_Supplied records:_
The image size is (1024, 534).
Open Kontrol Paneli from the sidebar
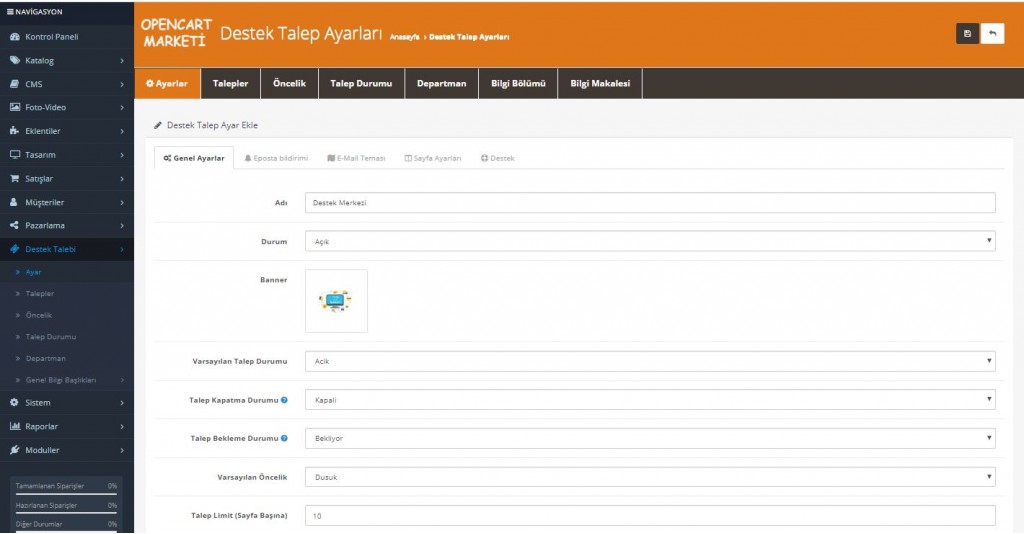pos(51,37)
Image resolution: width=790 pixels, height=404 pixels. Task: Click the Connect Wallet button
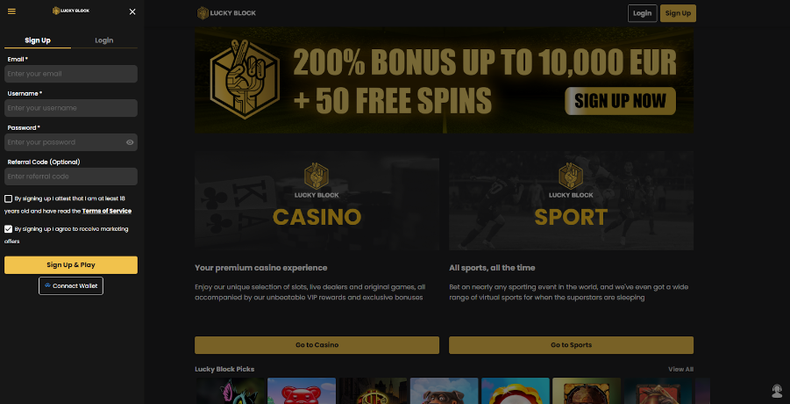[71, 286]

_Exercise details:_
Once the pictures are set aside, reproduce the records in full and exactly.

_Expected answer:_
The image size is (1024, 534).
Open Kontrol Paneli from the sidebar
pos(51,37)
Image resolution: width=790 pixels, height=404 pixels. Task: Click the Connect Wallet button
[71, 286]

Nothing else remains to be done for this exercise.